What is required: Would you retype the line that contains "The width and" and all lines following it to the end of the entries below, exactly and without pictures?

Task data:
==*==

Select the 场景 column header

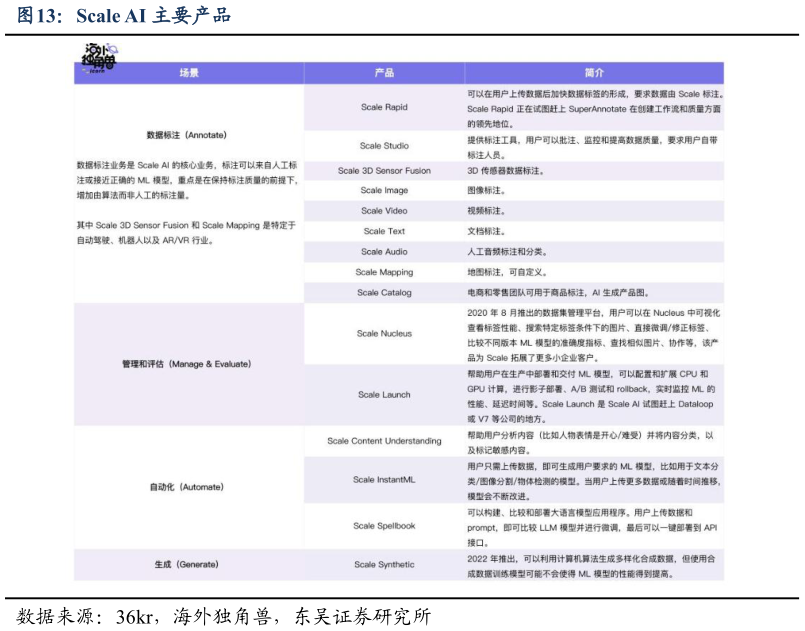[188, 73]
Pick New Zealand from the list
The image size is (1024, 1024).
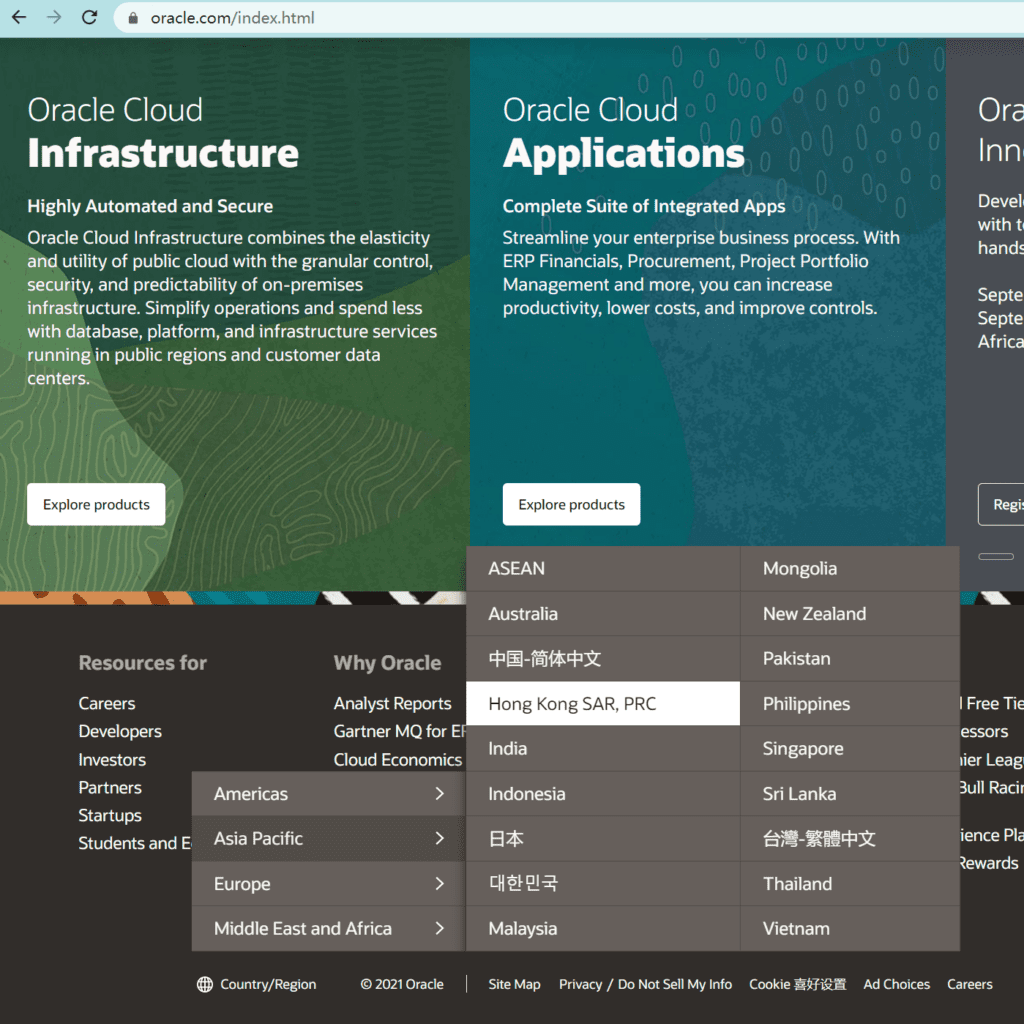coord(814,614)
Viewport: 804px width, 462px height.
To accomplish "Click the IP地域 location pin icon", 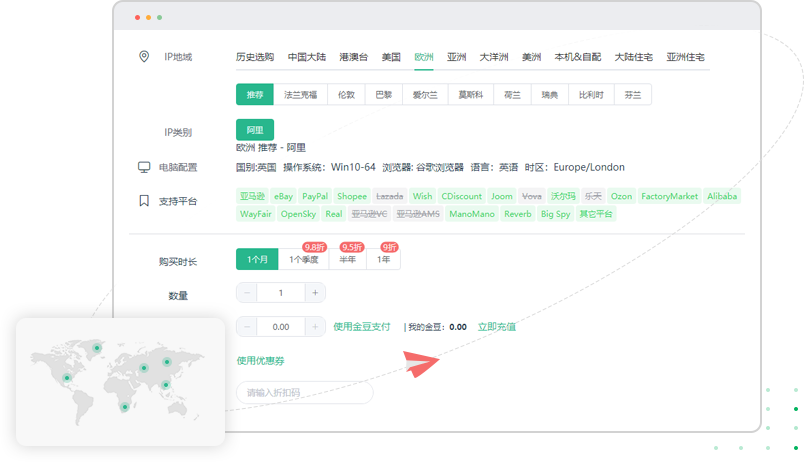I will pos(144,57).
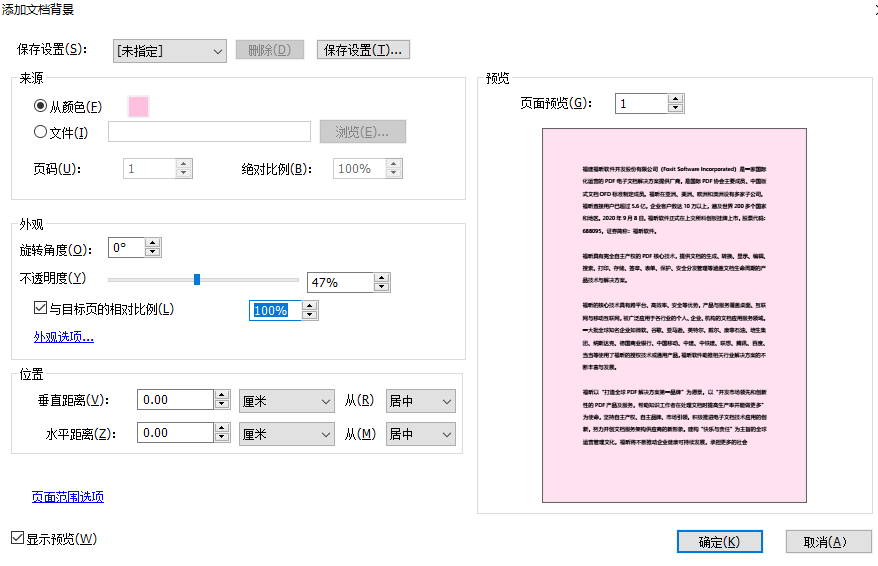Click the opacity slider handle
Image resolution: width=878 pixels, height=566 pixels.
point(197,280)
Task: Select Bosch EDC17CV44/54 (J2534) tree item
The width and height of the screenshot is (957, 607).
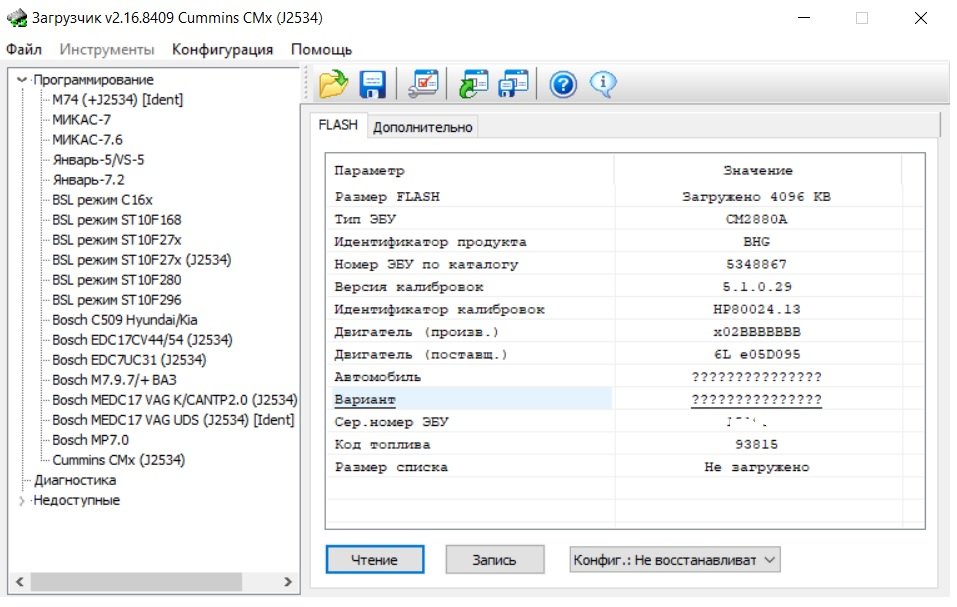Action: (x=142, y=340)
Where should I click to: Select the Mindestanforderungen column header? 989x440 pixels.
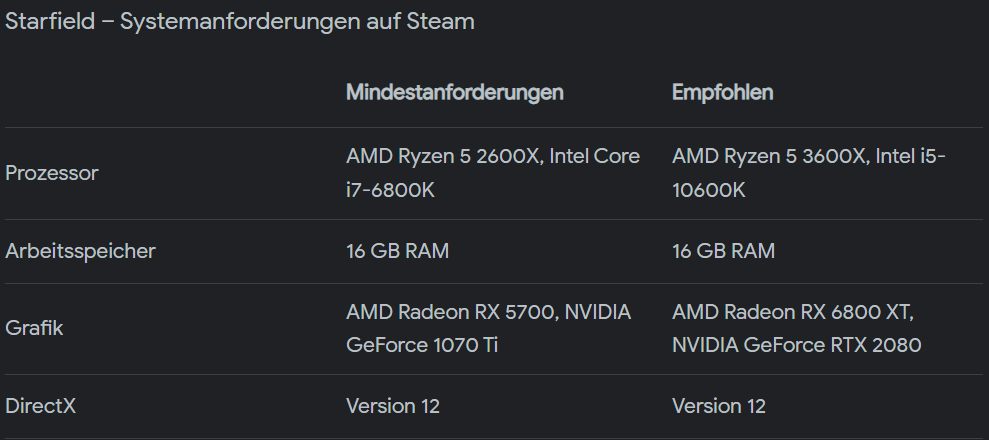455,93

==*==

Response below:
The width and height of the screenshot is (957, 607).
Action: (x=142, y=340)
Where should I click to: Select the Mindestanforderungen column header? 989x440 pixels.
455,93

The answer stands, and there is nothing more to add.